Task item: Exactly the lines from the one containing "The image size" through the end of the records must be reproduced; leave out all pictures.

Dataset excerpts:
################

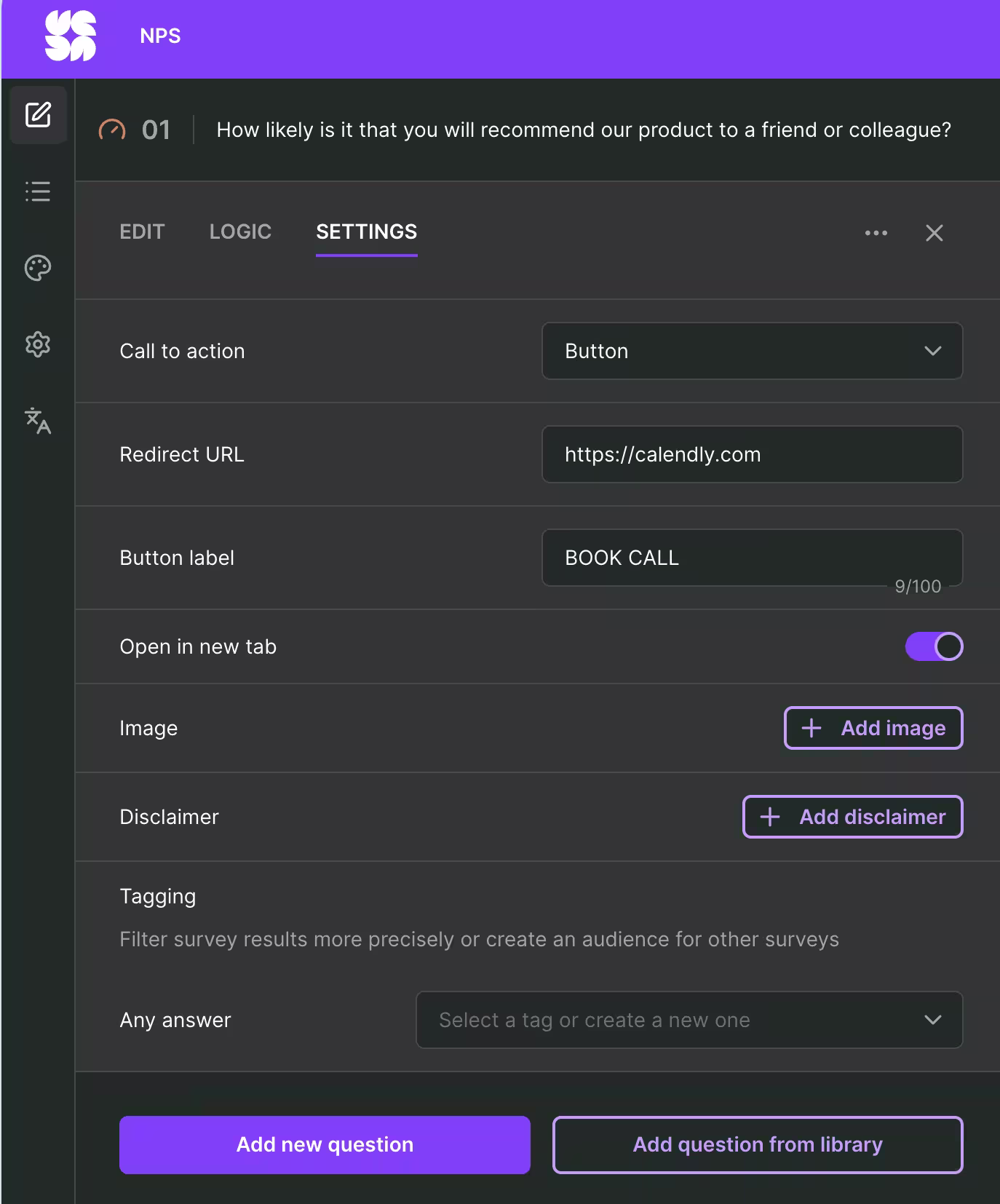Select the SETTINGS tab
Image resolution: width=1000 pixels, height=1204 pixels.
coord(366,231)
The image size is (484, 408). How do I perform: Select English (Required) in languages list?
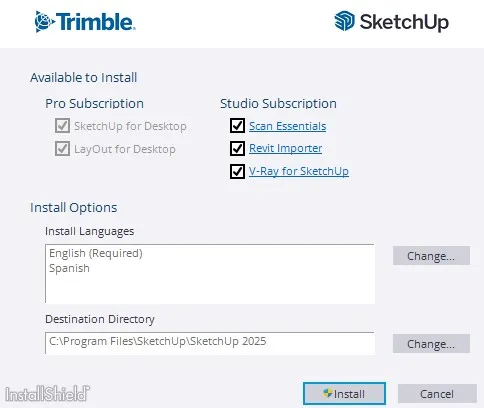tap(96, 253)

################

Your response:
The image size is (484, 408). How do I perform: Select English (Required) in languages list?
tap(96, 253)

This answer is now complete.